Il n'y a pas que ces avantages qui font que nous tenons à ce que les contingents individuels par bateau soient maintenus et, dans une autre étape, les systèmes de partenariat avec le ministère des Pêches et des Océans.

D'après notre expérience, depuis que nos pêcheurs sont dans le système de contingents individuels, transférables ou non, suivant les situations, cette formule nous offre beaucoup de possibilités. Elle permet aux pêcheurs de mieux planifier les activités de pêche, d'humaniser, comme je l'ai dit tout à l'heure, le rythme de travail sur le bateau et de prolonger la saison de pêche. Cela crée ainsi des périodes d'emploi en usine plus longues qui préviennent les engorgements.

Nous avions des problèmes d'engorgement pour pratiquement toutes les espèces lorsque nous étions sous le régime de contingents compétitifs. Maintenant que nous sommes sous des contingents individuels, les usines sont en mesure de demander aux pêcheurs de suivre un certain horaire pour les débarquements et la saison de pêche. Nous n'avons plus besoin de suréquiper les bateaux pour faire concurrence au voisin. On peut adapter la capacité du bateau selon le quota du bateau, ou encore on peut négocier l'achat de certains quotas pour rentabiliser une unité de pêche.

Cela se fait dans les deux sens: ou on diminue le type d'investissement qu'on met ou encore on tente d'augmenter un peu la part du bateau. Tout cela se fait par un processus de négociation entre les détenteurs de quotas individuels.

Il est important de souligner qu'auparavant, sous le système compétitif, le contrôle des captures était aléatoire et en tout cas distancé, c'est-à-dire que des contrôles sporadiques visuels étaient faits par les autorités du ministère. On se fiait surtout sur deux outils pour contrôler les captures: les bordereaux d'achats des usines qui achetaient ou la vérification du journal de bord du pêcheur qui indiquait le volume des captures débarquées.

Avec l'instauration du programme de contingents individuels, en même temps que ce programme était mis en place, les pêcheurs, à la demande du ministère des Pêches et des Océans, ont organisé et financé un système de vérification appelé vérifications à quai.
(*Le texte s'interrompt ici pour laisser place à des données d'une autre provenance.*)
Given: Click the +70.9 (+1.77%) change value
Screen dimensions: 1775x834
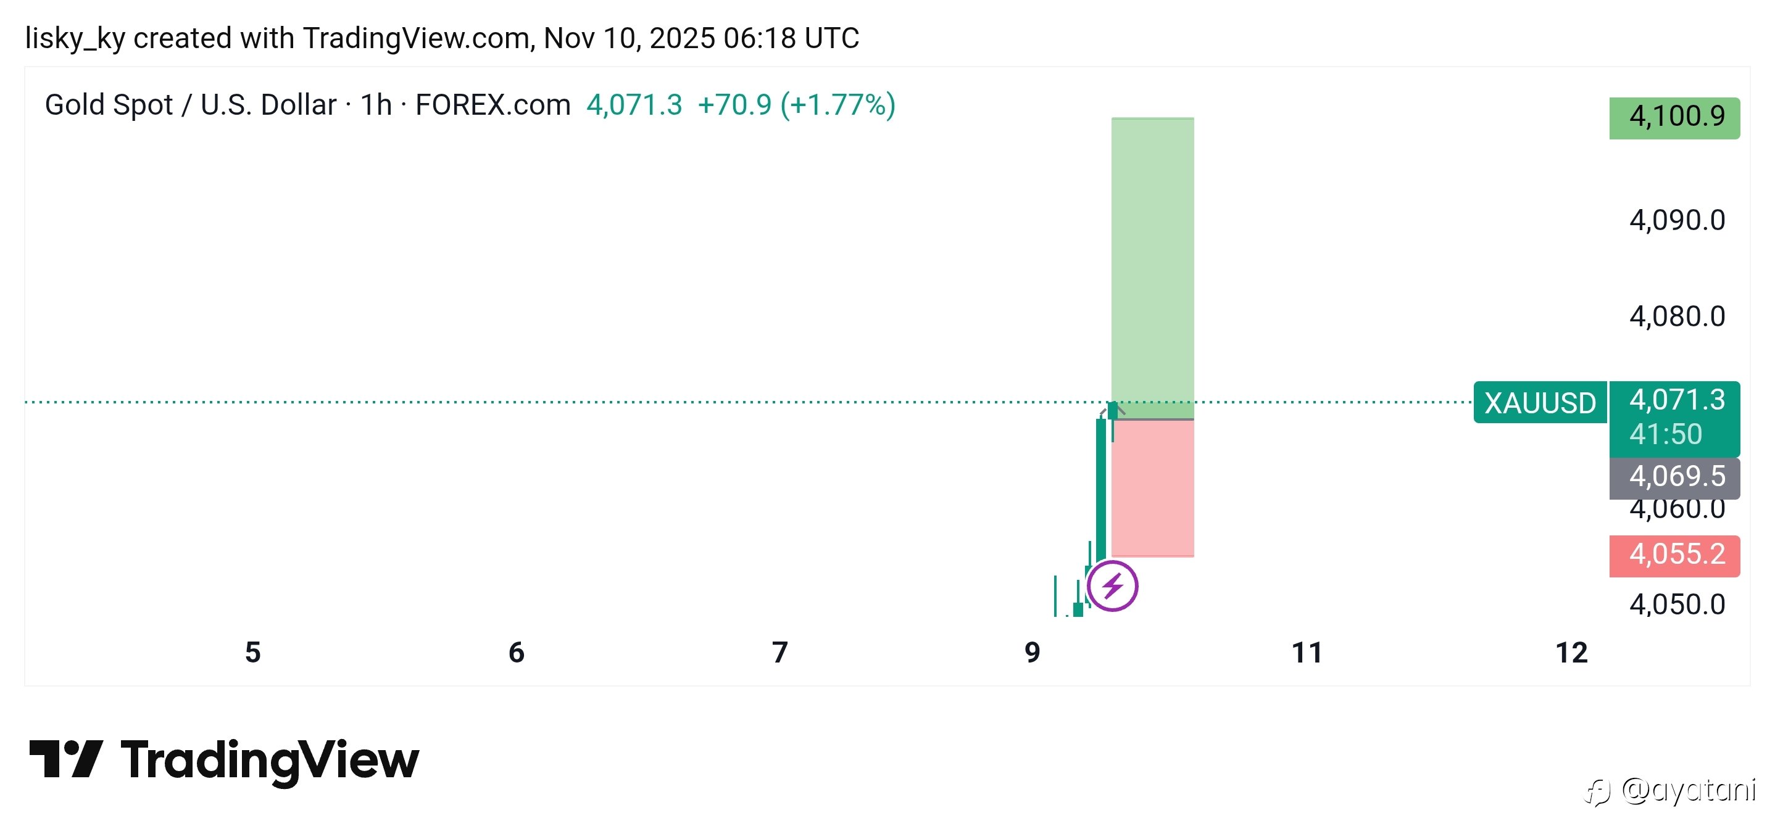Looking at the screenshot, I should pos(796,105).
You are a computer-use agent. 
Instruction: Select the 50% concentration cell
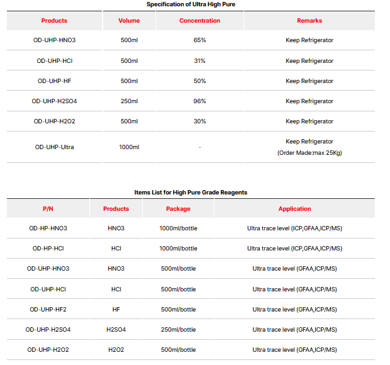(x=199, y=81)
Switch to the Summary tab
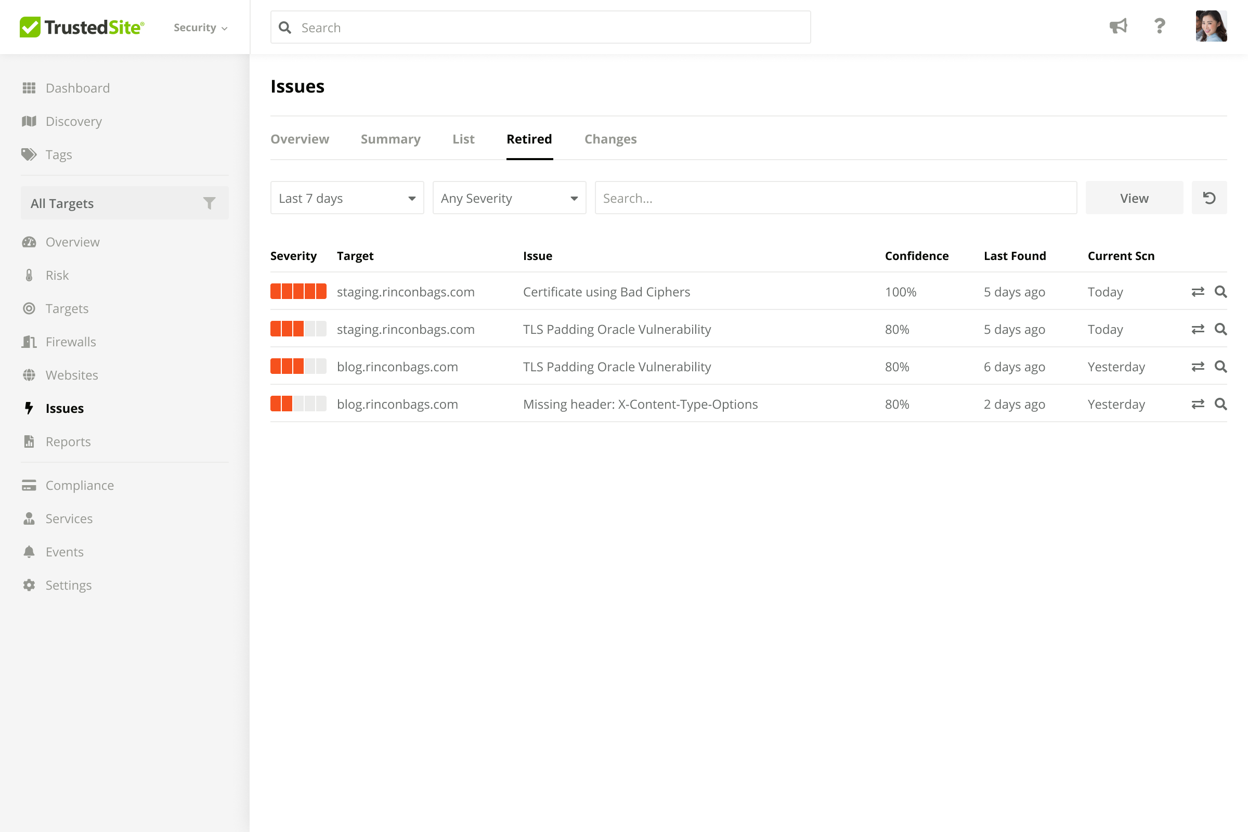Image resolution: width=1248 pixels, height=832 pixels. pos(390,139)
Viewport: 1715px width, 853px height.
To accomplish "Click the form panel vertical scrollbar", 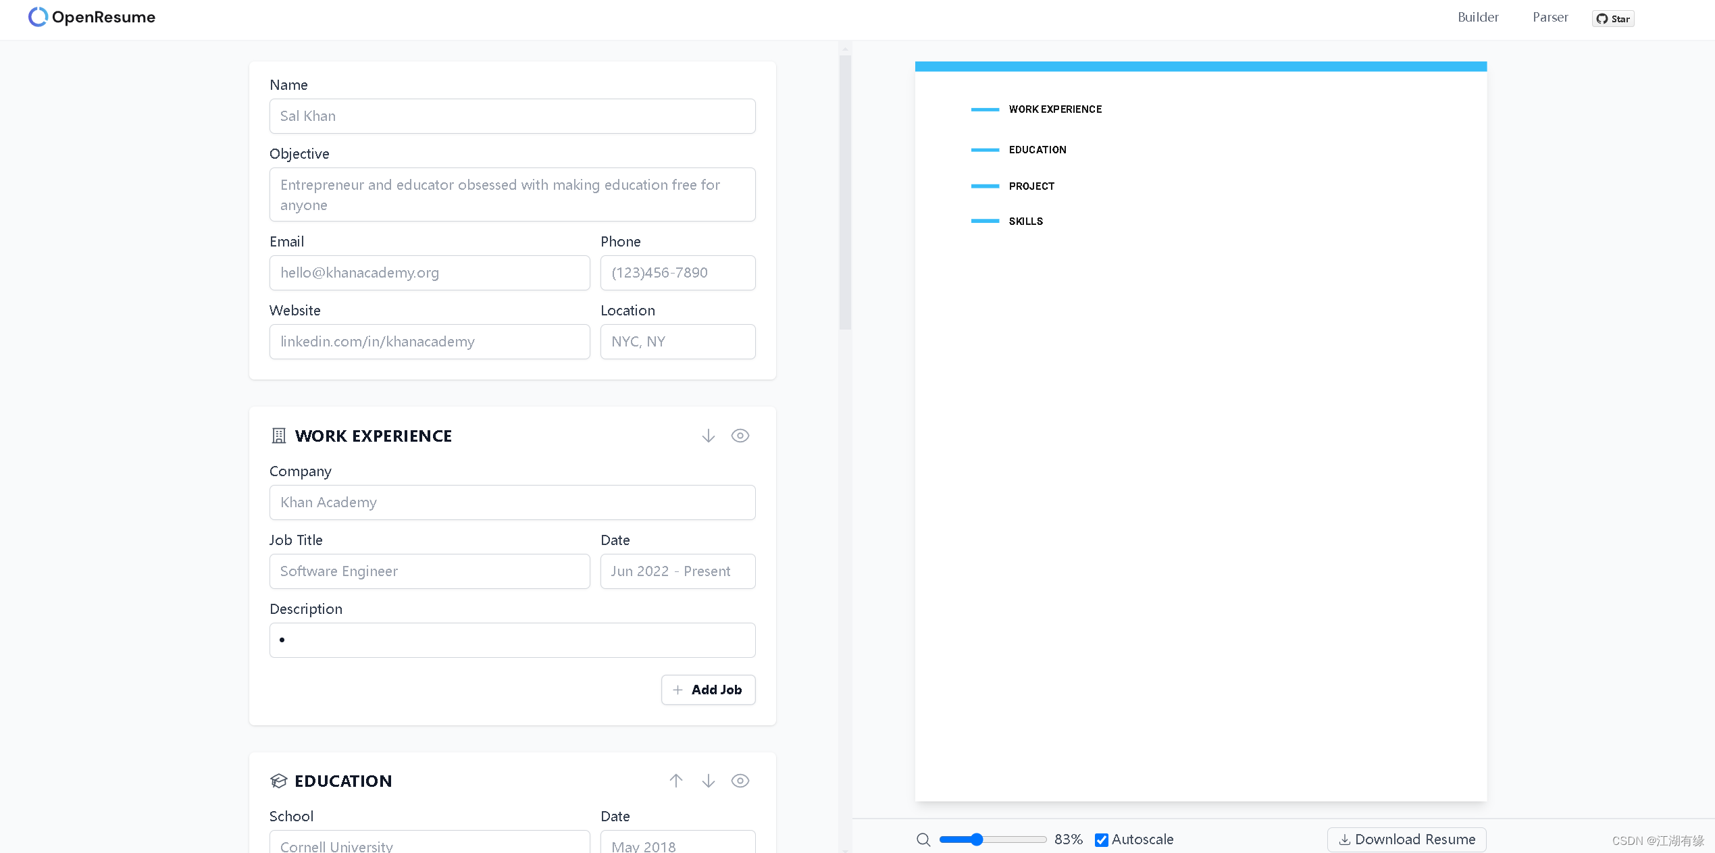I will (x=845, y=192).
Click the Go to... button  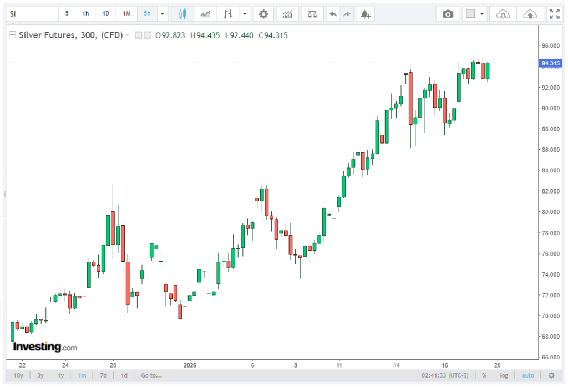[151, 375]
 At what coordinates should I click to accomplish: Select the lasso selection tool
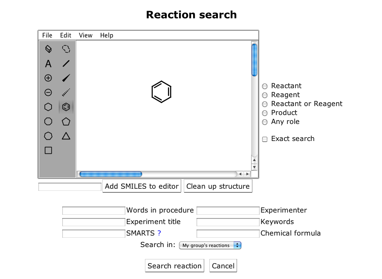[x=66, y=49]
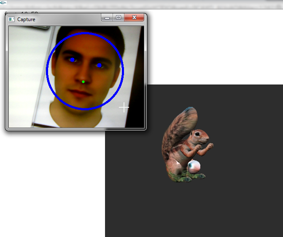The width and height of the screenshot is (283, 237).
Task: Select the squirrel model's head
Action: pos(198,136)
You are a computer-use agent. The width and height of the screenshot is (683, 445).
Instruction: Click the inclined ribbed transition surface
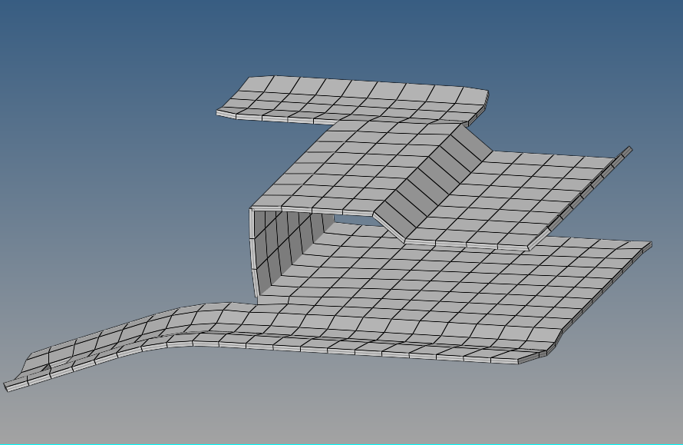(x=430, y=177)
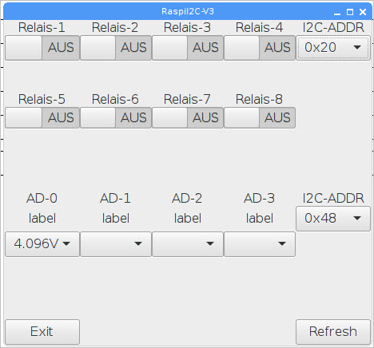Toggle the Relais-2 switch
Image resolution: width=374 pixels, height=348 pixels.
[x=116, y=48]
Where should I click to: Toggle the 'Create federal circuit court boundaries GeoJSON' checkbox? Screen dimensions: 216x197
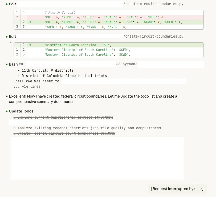click(x=15, y=134)
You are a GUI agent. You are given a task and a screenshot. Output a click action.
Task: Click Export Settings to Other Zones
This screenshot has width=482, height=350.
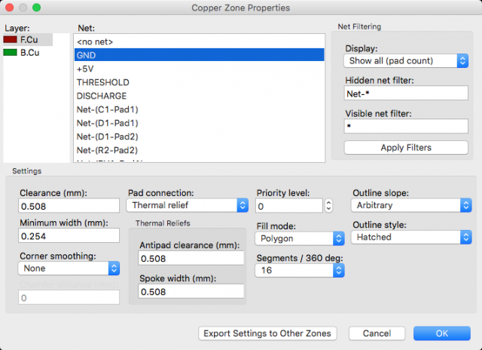pyautogui.click(x=267, y=333)
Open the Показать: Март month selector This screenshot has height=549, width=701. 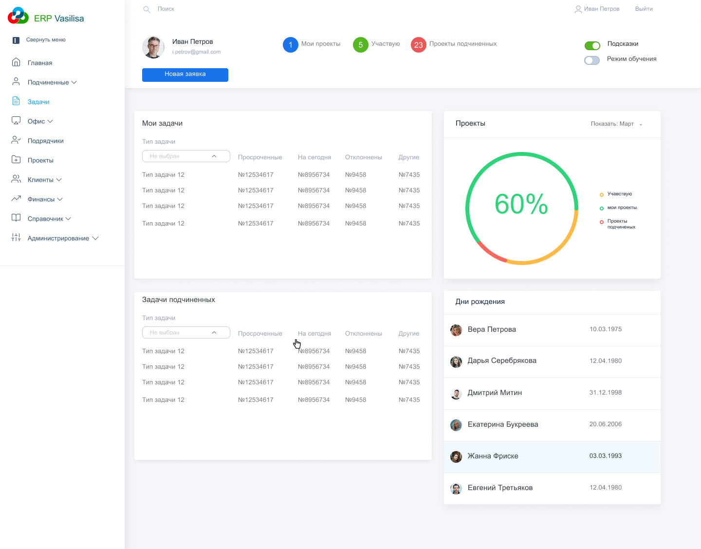click(617, 124)
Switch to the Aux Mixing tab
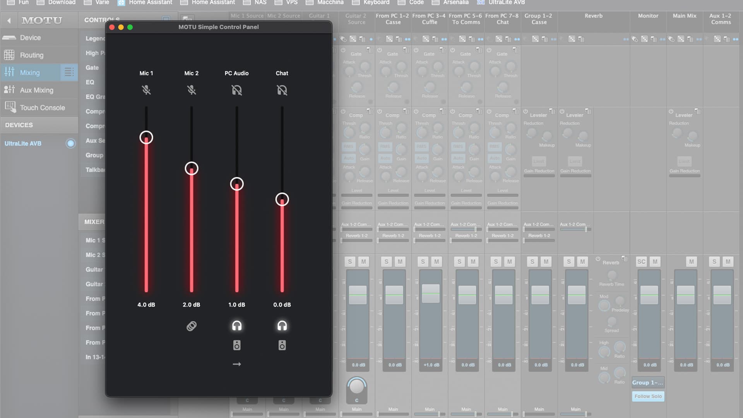The height and width of the screenshot is (418, 743). click(x=36, y=90)
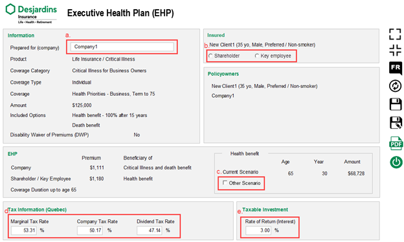Screen dimensions: 404x242
Task: Click the Dividend Tax Rate field
Action: [150, 230]
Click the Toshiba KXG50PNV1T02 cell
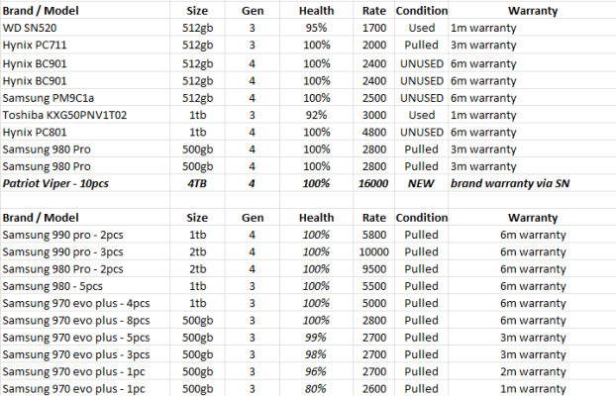Image resolution: width=616 pixels, height=396 pixels. point(85,115)
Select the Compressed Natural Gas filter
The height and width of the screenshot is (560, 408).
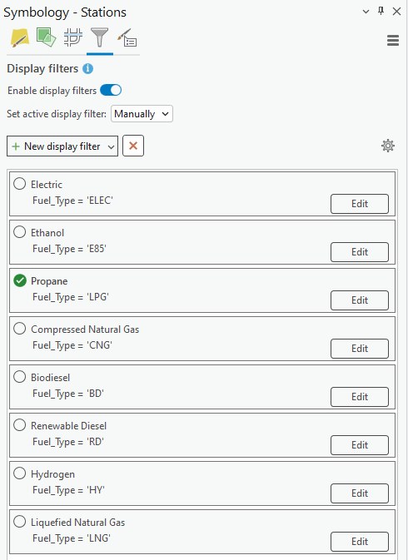pyautogui.click(x=20, y=329)
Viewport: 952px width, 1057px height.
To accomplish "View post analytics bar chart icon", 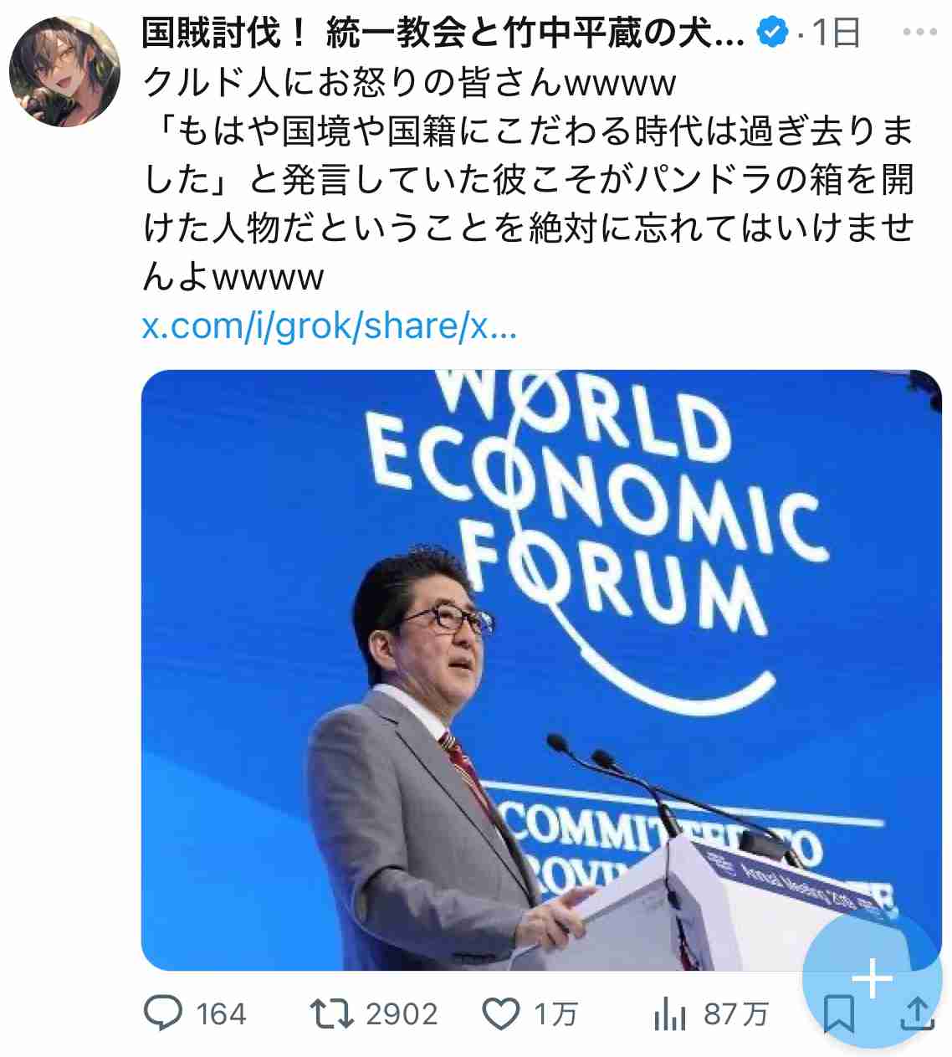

Ces vérifications se font sur chacun des bateaux et sont effectuées selon les normes imposées par le ministère des Pêches et des Océan et par des firmes indépendantes.

Je crois que le portrait est beaucoup plus clair pour les flottilles qui sont sous un programme de contingents individuels et des volumes de poissons débarqués. Chaque livre débarquée à quai est pesée et enregistrée.

Pourquoi faisons-nous la promotion des approches de cogestion et de partenariat dans les pêches? Nous croyons que tous les intervenants du domaine des pêches doivent être responsabilisés si on veut arriver à gérer ces pêches. Nous avons exigé pendant de nombreuses années, sans l'obtenir, un minimum de stabilité dans le domaine des pêches. Si vous êtes à l'écoute, comme j'en suis convaincu, des nouvelles, vous vous rendez compte que depuis plusieurs années, il y a toujours des crises. La gestion par crise n'est pas le type de gestion que nous envisageons pour stabiliser l'industrie des pêches de l'Atlantique. Plus la méthode des contingents individuels sera répandue à travers les pêches de l'Atlantique, plus le ministère des Pêches et des Océans signera des ententes de partenariat avec les différentes flottilles et plus nous atteindrons cette stabilité de l'industrie. Chose certaine, nous allons pouvoir mieux planifier les activités et arrêter de gérer les pêches d'une crise à l'autre. Nous sommes réellement fatigués de gérer à chaque année des crises qui pourraient être évitées si on mettait en place des systèmes de gestion rationnels et si on dépolitisait davantage le système des pêches.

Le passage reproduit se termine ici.